Saturday, January 4, 2014

Heat stress and heat stroke in pets

Not every dog is fortunate enough to be able to swim when they want to!
Wonderful as summer can be, it isn’t an entirely benign season and reports of record temperatures in the papers always concern me.

Companion animals of all kinds are susceptible to heat stress and heat stroke. Prevention requires awareness (if you’ve not been there before, visit the Bureau of Meteorology’swebsite or your country’s equivalent to check the weather report).

Heat stress occurs under hot and humid conditions when heat production exceeds heat dissipation or cooling1. Heat stroke is a severe, life-threatening progression of heat stress, characterised by a core body temperature of over 41 degrees celcius in the dog2 (most published studies are on heat stress in dogs so exact figures are not available for cats but would be expected to be similar).

In normal dogs, in normal circumstances, 70 per cent of heat is lost through radiation (loss of heat from the body surface) and convection (usually in response to movement of air, allowing cooling)2. As the environmental temperature increases, dogs rely increasingly on heat loss via evaporation – mostly via panting. The nasal turbinates (fine, mucous-membrane lined bones inside the nasal cavity) normally provide a large surface area for evaporative heat loss2. That surface area is often reduced in brachycephalic (flatter nosed) breeds, or heat loss is slowed by narrow nostrils (nares). Such dogs may need to salivate a lot to achieve the same evaporative heat loss2 – but in doing so they risk obstruction of the upper airway with saliva, and loss a large volume of body fluid, which contributes to dehydration.

Phil cools off in front of the fan. Note his excessively shaggy coat...this pic was snapped on an unseasonably hot day. But keeping shaggy dogs groomed also helps them keep cool.
Heat stress may be due to a higher environmental temperature (classical heatstroke) or strenuous physical activity (exertional heatstroke)2. Dogs in particular are exposed to both of these when they are active on hot days.

Heat stress harms dogs in two major ways. The first is by causing injuries through direct heat or overheating. The second is through secondary effects – dehydration, shock and poor circulation. The latter is the major mechanism for life-threatening consequences of heatstroke.

The mortality rate of dogs admitted to veterinary hospitals for heatstroke is 50-65 per cent3. (That is probably because they tend to be presented late, ie at the end of the day when the owner comes home from work, where the animal has been exposed to heat all day).

Heatstroke is associated with airway obstruction, cardiovascular abnormalities including an increased risk of cardiac arrest and internal haemorrhage or bleeding, and multiple organ failure1. Documented risk factors for death include a more than 90 minute time lag between onset of signs and treatment, and obesity3.

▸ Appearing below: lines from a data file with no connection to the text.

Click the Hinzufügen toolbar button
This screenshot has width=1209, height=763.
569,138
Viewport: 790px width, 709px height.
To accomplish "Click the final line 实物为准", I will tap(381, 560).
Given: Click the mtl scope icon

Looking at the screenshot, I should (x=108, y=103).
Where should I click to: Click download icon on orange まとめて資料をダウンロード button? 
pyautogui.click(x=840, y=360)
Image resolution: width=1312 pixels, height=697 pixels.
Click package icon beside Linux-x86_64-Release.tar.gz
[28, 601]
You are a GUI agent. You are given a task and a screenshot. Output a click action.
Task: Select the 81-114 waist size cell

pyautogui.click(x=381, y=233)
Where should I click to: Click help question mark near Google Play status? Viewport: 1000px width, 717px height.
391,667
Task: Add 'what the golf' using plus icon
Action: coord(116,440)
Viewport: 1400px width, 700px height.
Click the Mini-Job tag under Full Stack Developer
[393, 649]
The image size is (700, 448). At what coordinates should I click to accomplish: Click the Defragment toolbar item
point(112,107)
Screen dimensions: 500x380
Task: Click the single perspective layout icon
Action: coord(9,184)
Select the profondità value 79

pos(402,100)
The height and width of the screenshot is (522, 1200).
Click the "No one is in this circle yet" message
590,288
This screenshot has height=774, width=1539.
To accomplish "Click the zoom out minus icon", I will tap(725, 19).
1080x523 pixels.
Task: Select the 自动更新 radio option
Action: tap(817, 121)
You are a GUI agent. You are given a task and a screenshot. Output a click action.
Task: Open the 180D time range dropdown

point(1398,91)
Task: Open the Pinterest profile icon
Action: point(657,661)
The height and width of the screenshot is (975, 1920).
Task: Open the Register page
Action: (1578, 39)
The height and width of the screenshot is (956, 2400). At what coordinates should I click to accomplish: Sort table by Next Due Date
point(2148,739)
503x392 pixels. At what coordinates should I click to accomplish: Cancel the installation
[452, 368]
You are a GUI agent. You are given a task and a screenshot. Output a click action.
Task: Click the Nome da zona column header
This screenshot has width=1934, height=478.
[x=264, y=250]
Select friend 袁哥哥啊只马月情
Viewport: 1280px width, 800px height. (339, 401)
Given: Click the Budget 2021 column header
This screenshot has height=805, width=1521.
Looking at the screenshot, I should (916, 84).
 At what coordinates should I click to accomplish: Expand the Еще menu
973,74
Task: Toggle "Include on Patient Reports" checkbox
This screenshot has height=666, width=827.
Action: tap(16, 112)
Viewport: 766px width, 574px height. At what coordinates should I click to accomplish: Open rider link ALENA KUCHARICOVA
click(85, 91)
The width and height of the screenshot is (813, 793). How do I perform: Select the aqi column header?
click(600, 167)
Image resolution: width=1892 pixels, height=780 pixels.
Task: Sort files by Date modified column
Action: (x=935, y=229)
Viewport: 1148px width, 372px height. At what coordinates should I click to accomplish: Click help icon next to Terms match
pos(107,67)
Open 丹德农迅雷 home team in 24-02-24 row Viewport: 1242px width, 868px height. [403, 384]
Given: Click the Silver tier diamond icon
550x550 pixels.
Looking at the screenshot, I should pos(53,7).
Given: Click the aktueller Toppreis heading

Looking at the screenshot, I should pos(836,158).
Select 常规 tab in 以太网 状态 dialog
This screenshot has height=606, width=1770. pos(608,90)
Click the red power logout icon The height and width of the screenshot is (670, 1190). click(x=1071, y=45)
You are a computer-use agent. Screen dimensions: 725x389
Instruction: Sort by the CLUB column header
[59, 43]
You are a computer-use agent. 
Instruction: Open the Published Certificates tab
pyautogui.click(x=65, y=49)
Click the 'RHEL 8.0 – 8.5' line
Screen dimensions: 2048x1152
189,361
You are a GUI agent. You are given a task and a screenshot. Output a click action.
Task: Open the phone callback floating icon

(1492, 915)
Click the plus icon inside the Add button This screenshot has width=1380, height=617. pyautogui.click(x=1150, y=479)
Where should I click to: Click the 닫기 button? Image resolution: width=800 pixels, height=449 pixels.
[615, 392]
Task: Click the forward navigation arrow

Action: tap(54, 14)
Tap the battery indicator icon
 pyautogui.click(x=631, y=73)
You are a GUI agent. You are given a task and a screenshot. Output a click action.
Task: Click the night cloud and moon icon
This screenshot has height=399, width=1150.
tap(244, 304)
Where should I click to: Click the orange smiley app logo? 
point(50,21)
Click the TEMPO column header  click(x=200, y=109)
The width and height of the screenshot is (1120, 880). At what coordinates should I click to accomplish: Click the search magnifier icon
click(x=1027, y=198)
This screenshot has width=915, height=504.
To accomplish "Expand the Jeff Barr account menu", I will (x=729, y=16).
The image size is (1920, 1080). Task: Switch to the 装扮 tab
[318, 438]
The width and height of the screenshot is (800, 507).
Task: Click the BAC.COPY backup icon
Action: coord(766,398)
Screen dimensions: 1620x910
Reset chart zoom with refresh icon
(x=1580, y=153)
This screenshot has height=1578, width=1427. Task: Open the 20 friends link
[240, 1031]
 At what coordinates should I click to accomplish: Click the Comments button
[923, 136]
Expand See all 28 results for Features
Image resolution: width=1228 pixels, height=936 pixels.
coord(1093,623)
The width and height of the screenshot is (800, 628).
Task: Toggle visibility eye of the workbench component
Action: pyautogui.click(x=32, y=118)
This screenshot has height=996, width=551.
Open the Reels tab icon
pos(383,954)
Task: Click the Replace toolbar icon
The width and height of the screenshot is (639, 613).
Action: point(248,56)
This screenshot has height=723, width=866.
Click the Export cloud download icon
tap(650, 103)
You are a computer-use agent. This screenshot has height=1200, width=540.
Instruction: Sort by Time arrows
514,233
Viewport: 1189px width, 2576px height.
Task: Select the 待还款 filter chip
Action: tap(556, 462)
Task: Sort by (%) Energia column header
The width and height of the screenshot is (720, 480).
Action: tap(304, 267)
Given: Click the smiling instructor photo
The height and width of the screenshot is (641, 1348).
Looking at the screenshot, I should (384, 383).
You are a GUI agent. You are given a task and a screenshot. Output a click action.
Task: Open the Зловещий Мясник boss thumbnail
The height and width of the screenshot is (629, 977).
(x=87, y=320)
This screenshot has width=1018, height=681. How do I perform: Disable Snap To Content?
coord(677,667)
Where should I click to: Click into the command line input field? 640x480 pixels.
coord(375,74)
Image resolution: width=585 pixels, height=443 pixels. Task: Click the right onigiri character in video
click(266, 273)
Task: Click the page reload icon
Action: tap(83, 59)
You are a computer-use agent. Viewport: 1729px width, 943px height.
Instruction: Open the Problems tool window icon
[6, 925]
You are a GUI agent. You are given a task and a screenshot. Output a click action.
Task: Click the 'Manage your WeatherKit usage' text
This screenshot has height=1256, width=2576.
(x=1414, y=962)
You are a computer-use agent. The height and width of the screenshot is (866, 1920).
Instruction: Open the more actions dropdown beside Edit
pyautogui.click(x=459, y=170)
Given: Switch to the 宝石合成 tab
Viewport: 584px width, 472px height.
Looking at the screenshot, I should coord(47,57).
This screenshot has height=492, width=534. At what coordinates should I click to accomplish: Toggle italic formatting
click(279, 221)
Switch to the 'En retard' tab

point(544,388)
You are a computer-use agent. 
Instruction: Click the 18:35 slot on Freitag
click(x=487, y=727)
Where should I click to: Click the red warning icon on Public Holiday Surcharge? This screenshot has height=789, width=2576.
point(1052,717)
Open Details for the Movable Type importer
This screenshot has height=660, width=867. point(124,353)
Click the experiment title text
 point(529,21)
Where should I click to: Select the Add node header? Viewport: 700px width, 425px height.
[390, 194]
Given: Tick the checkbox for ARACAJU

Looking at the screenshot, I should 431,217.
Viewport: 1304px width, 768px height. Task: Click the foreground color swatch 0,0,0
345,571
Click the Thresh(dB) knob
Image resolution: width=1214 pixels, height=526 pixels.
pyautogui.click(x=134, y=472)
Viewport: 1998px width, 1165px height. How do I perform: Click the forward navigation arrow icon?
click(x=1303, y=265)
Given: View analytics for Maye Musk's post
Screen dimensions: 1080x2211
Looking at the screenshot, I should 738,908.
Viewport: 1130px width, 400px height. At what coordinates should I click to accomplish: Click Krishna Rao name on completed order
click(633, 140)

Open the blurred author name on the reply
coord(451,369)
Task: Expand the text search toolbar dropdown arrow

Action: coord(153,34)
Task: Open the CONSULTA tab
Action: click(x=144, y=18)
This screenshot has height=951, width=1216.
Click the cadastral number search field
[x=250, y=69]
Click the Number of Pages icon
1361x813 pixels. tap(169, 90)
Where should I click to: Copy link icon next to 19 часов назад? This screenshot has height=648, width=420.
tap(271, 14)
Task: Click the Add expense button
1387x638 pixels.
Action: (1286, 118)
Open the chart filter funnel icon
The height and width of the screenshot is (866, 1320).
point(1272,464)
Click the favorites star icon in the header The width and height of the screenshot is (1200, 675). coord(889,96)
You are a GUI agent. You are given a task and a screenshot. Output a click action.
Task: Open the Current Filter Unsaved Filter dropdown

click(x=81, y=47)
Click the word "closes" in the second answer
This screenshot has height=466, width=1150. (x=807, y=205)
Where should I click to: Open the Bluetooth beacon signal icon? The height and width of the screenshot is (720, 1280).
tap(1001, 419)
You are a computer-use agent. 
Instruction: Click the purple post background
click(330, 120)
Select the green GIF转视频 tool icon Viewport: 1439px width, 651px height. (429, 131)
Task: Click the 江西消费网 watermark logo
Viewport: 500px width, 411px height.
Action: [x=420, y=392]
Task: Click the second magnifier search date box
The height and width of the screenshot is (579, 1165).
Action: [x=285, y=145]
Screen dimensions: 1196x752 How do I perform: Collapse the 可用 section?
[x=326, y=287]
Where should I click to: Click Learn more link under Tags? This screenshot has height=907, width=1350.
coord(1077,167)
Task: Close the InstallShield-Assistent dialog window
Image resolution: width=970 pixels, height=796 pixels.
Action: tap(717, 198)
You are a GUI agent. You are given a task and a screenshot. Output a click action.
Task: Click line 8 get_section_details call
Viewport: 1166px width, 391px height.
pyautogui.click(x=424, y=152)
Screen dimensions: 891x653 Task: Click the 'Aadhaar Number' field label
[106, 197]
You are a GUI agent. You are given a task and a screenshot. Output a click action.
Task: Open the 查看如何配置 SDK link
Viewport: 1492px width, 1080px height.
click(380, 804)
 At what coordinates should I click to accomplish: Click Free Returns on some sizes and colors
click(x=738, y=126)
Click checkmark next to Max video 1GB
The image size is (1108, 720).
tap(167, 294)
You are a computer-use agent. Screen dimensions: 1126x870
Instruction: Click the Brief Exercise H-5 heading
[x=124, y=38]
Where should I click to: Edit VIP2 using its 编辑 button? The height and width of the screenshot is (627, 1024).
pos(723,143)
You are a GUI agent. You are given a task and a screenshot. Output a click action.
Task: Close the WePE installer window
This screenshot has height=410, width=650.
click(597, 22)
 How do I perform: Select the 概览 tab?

It presents a diagnostic challenge for a number of reasons:

  • Diagnosis is challenging because many owners have begun cooling their animal prior to veterinary attention being received – the presence of a normal or even LOW body temperature does not rule out a diagnosis of heat stroke2, 3;
  • Signs may be similar to signs of anxiety or other diseases such as heart disease (for example, a high respiratory rate, blue mucous membranes and so forth)3;
  • Resolution of hyperthermia or high body temperature does not signify resolution of heat stress or heatstroke as tissue injury may progress despite normalisation of body temperature1;
  • Measurement of core body temperature (normally performed per rectum using a thermometer) may be inaccurate if cooling measures are applied per rectum;
  • High environmental temperatures in enclosures can expose a large number of animals to heat stress simultaneously.

Clinical signs of heat stress and heat stroke include:
  • Panting
  • Very noisy breathing
  • Lethargy, reluctance to move
  • The animal may feel very hot to touch but this is not necessarily the case
  • Injected mucous membranes/red gums
  • Vomiting (the vomitus can contain blood)
  • Diarrhoea (ditto)
  • Collapse
  • Tremors or seizures
  • Unconsciousness
  • Sudden death

Don't leave pocket pets in the full sun! In a short matter of time, as the shade moves, this situation can become potentially lethal.

  • Monitor the environmental temperature in areas where companion animals are kept - at their level. 
  • Provide adequate ventilation.
  • Where possible, keep companion animals indoors or board them in an air-conditioned facility.
  • Provide shade and ensure that access is day-round (shady spots can disappear during the day).
  • Provide air conditioning.
  • Provide cool and iced water (I always provide a small ice-bucket for the guinea pigs on hot days).
  • If your pet is showing signs of heat stress or heat stroke, transport them to the vet immediately. It can be helpful to wet them down with cool (not COLD) tap water – overcooling animals can cause problems too.